Search code examples
bashawkgrepformattingtext-processing

How can I search file1.txt and file2.txt for matching characters and print output to a new file


Problem: I need help with a task where I have two text files, file1.txt and file2.txt. The files have similar formats, but the names are on different line numbers, and they have different numbers of lines. The task is to check which names in file1.txt match the names in file2.txt, and then print the matching lines from file2.txt into a new file (file3.txt).

Example file formats: file1.txt:

NAME:FLAT
Jerome:Flat 6
Jimmy:Flat 4

file2.txt:

0:NAME:JOB:MONEY:FLAT
1:Bob:Developer:$500:Flat 7
2:Jerome:Gardener:$50:Flat 6
3:Cindy:Graphics:$100:Flat 5
4:Jimmy:Mod:$150:Flat 4

What I want to achieve: I want to compare the names in file1.txt (e.g., Jerome, Jimmy) and check if they also exist in file2.txt.

I want to output only the matching lines from file2.txt. Any names in file2.txt that don’t appear in file1.txt should be ignored. For example, "Bob" and "Cindy" appear in file2.txt, but not in file1.txt, so they should be ignored. The matching lines (like "Jerome" and "Jimmy") from file2.txt should be copied into a new file (file3.txt).
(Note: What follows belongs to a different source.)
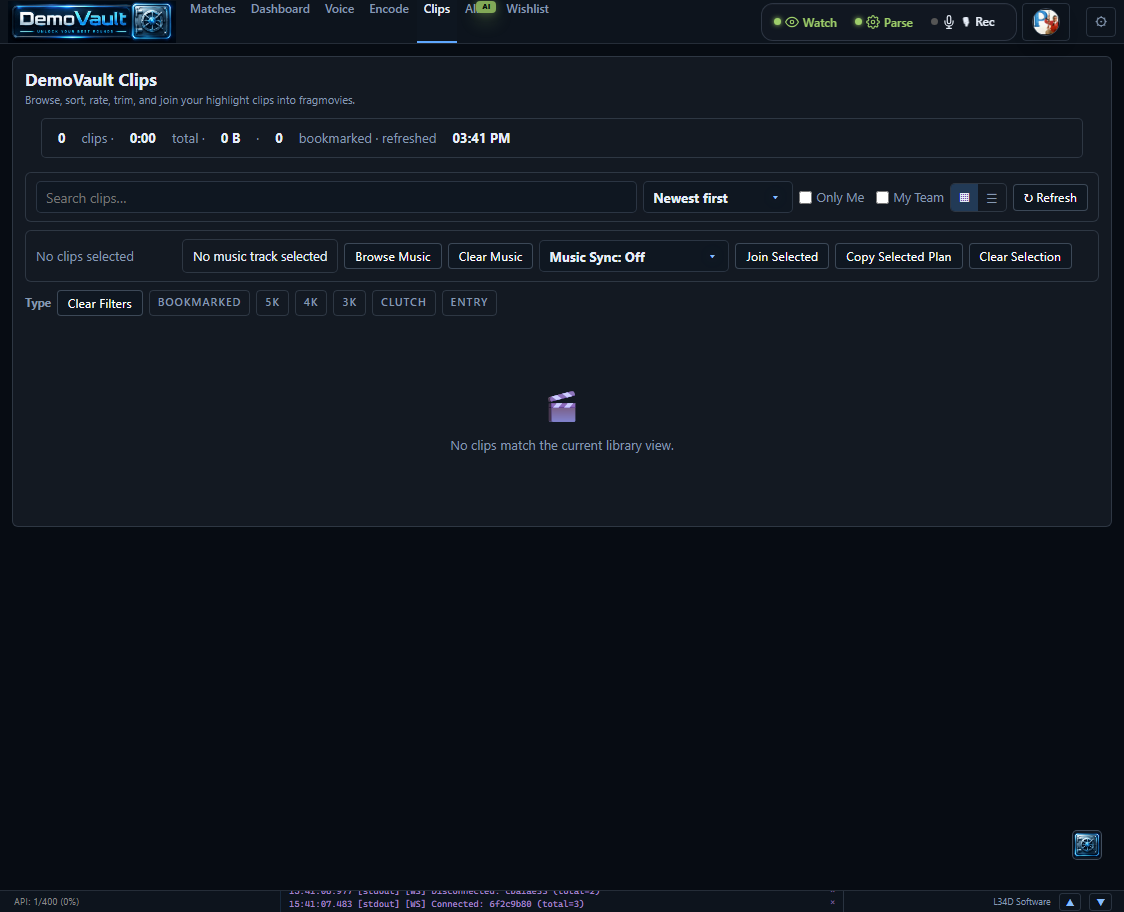Toggle the Watch status indicator
The image size is (1124, 912).
(x=805, y=22)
Example of expected output: If Jerome and Jimmy from file1.txt match the lines in file2.txt, the output file (file3.txt) should look like this:

file3.txt:

2:Jerome:Gardener:$50:Flat 6
4:Jimmy:Mod:$150:Flat 4

What I have tried: Here is the code I have tried so far, which uses awk to do the matching:

awk -F ":" 'FNR==NR{a[$1];next}($1 in a){print}' file2.txt file1.txt > file3.txt

What I need help with: If anyone could help me figure out whether this is possible or offer a better solution, I’d really appreciate it!


Solution

  • With your shown samples, could you please try following. Written and tested with GNU awk.

    awk '
    BEGIN  { FS=":" }
    FNR==1 { next   }
    FNR==NR{
      arr[$1]
      next
    }
    ($2 in arr)
    ' file1.txt file2.txt
    

    Explanation: Adding detailed explanation for above.

    awk '                    ##Starting awk program from here.
    BEGIN  { FS=":" }        ##Starting BEGIN section from here and setting FS as : here.
    FNR==1 { next   }        ##Checking if this is first line in any of Input_file then simply go to next line.
    FNR==NR{                 ##This condition will be TRUE when file1.txt is being read.
      arr[$1]                ##Creating array with $1 as key here.
      next                   ##next will skip all further statements from here.
    }
    ($2 in arr)              ##Checking condition if 2nd fueld is in arr then print line from file2.txt
    ' file1.txt file2.txt    ##Mentioning Input_file names here.